● Page excerpt
Should You Raise Backyard Chickens?

For quite a while now, I've been trying to convince my husband to let me get some chickens. Yes, it's the latest craze, but there are lots of great reasons to have chickens in your backyard. Two of the best reasons are they’re fun pets and they lay ultra-fresh, organic eggs. But how practical is it for you to have chickens in your backyard? Here's what you need to know before you make your decision.

The Law
If you’re considering adding chickens to your backyard, you’ll first need to contact your city’s planning department or zoning board, as well as the health board. Many cities allow a certain number of hens, but no roosters. Others still have very specific rules about how the chickens are kept. And some others ban chickens altogether.

What They Produce
Backyard chickens give fresh eggs that taste better than anything you can buy in a store. How many eggs you’ll get each day depends upon several things:
  • The ages of the hens
  • The types of hens
  • The time of year
Age: Hens begin laying at about 20 weeks of age. Hens in their ‘teens generally stop laying eggs. After this time, some people eat their hens, while others keep them as pets.

Type: Some types of hens lay more eggs than others. (Check out this chicken breed chart at Backyard Chickens for more info.) On average, though, you can expect 3 hens to produce 2 eggs each day.

Time of Year: Hens produce fewer eggs in the winter. However, if you want to keep their production the same as in the warmer months, you can set up a bright lamp in the hen house.

What They Need: Food
Most backyard hens get chicken feed. How much is difficult to determine, but according to the University of California-Davis, 10 laying hens need 8 to 24 lbs. of feed per week. Hens also eat more in the colder months. Many families also give their hens kitchen scraps, and if you allow the hens to free range at least some of the time, they will eat bugs and grass, too.

● Provided material
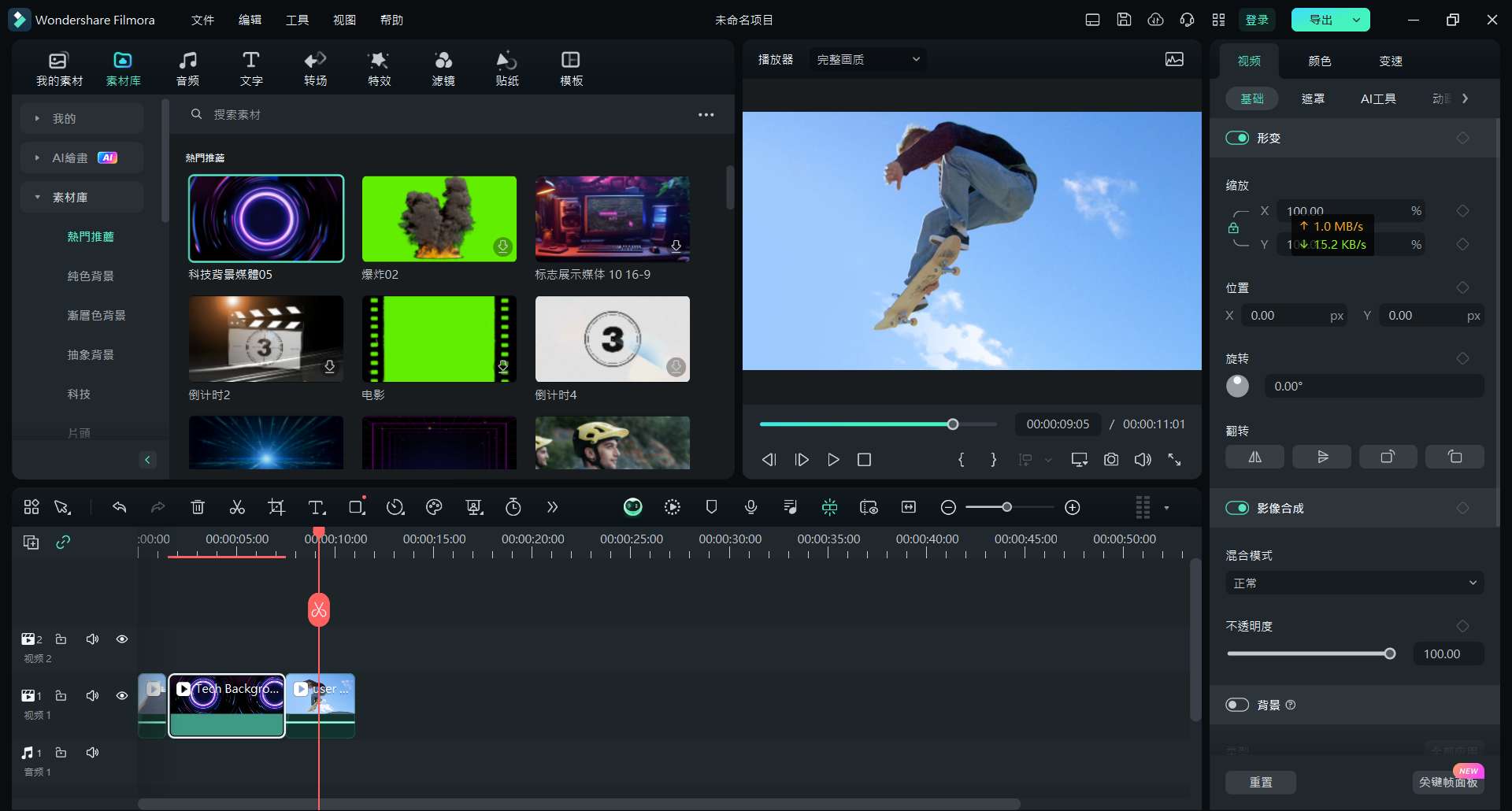
Task: Click the delete trash icon in timeline toolbar
Action: (198, 508)
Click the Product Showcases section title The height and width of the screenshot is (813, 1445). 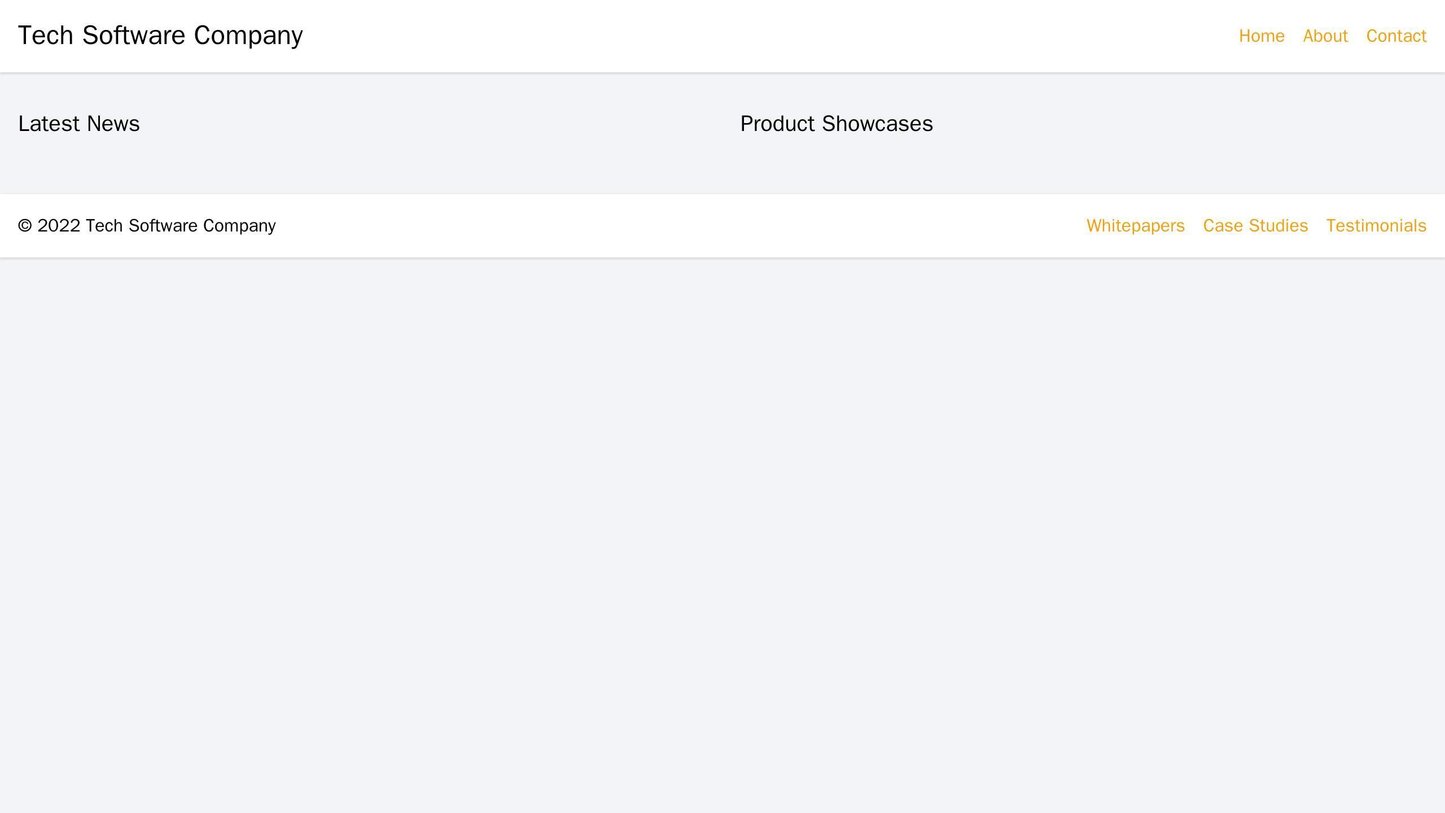pos(836,124)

● Directives
A. According to the backyard chickens article, at about what age do hens begin laying?
B. From the backyard chickens article, return the passage starting at "What They Need: Food" and ending at "and grass, too.".
C. Translate this sentence from the backyard chickens article into Spanish: "Many cities allow a certain number of hens, but no roosters."
The data has no connection to the backyard chickens article.

● Answers for the exercise
A. At about 20 weeks of age.

B.
What They Need: Food
Most backyard hens get chicken feed. How much is difficult to determine, but according to the University of California-Davis, 10 laying hens need 8 to 24 lbs. of feed per week. Hens also eat more in the colder months. Many families also give their hens kitchen scraps, and if you allow the hens to free range at least some of the time, they will eat bugs and grass, too.

C. Muchas ciudades permiten cierta cantidad de gallinas, pero no gallos.